Ways to open the door to Center for Hospice Care

“Our doctor was the one who initiated the discussion. We heard about hospice through him. But we never knew that hospices were different, with different types of services. We thought they were all the same.”
“Our oncologist told us about hospice and they said, ‘this is the way to go. You’ll receive the care you need and you’ll get the answers you need.”
 
“Something had to give, because I’m not a nurse and I needed help. Mom’s doctor was very busy, but the nurse practitioner eventually told us about Center for Hospice Care, and that filled the gap between doctor and patient.”
“Parkinson’s and dementia were what my husband had, and we kept needing more and more help. Nobody was getting any sleep. And finally we talked to my husband’s doctor and a nurse we worked with. They said he was a candidate for hospice. All of a sudden, there were people everywhere, helping us. They had supplies, and they had answers.”

Good care, and good communication

“They met every medical need we had, and had access to people and information as it was needed. The sooner the engagement begins with them, the better.”
“It was 2:00 a.m. and I had to give my mom morphine. I wasn’t sure about the medication so I called and someone called me back immediately and guided me through what I needed to do. Then the next day someone came over with labels and a way to organize medications in the fridge.”
“They cared. They were accessible. They always gave clear instructions and they had answers ready. They always had a rationale for doing what they did, and just knowing they were coming over made you feel good.”
“Nights can be the toughest times. And when you hear that voice on the phone it just helps you relax and do what you need to do.”
“My husband was having a terrible time with his skin. It was breaking down and an injury he got just wouldn’t heal. Center for Hospice had people who came in and helped. They knew everything to do.”
“They understood the process. They understood the medical terms, which I found confusing. There was always somebody to talk to me on the phone. I wish I did it sooner. So now I tell people, don’t hesitate. They’re there to help.”  

Making the most of every moment

“On days when my wife had reiki treatment, she looked forward to it all day long. Every person who came to our home was a human being who cared.”
“My social worker helped us talk about death in the way people talk about life. And the day my mom died she was speaking full sentences, there were kids playing, and people saying goodbyes, including our pastor of 10 years. It was beautiful.
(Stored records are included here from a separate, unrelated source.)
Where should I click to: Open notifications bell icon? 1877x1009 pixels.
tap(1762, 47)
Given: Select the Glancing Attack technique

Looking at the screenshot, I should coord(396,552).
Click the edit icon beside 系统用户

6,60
And we came to see that death is just a part of life.”
“My mother was diagnosed with thyroid and lung cancer. She had a very brave but short battle fighting her cancer. Wishing to spend her final days in the comfort of her home and own bed, the Center for Hospice Care was called in and they did their wonderful work. She was able to die with dignity, surrounded by her family and friends.  It was a great comfort to my entire family to have the guidance of the Center for Hospice Care. And my mom made us promise to never ever forget them. That’s why we have never stopped supporting this agency.”

Honoring the person

“After removal of a malignant tumor from his stomach, my husband decided to forego treatment, deciding instead to continue living his life until he couldn't. He called the Center for Hospice Care to help him on his journey about three months before he died. They were there to provide the help and support he needed, enabling him to participate in the process. To a proud man, this was essential. Center for Hospice Care proved invaluable not only to Jay, but to me as well.”
“It was the same team of helpers. They got into a rhythm and they got to know everything about my mom: They knew what position she slept in. They knew her skin. They knew what she liked and didn’t like. And they were gentle.”

Going beyond the loss

“They still stay in touch with me. Their bereavement people call to see how I am. I can now get back to the things that I love but boy, did I miss them when it was over.”
“The Expressive Arts program has given our daughter a safe place to express her feelings. Each week, she looks forward to going – and meeting the therapeutic dogs.”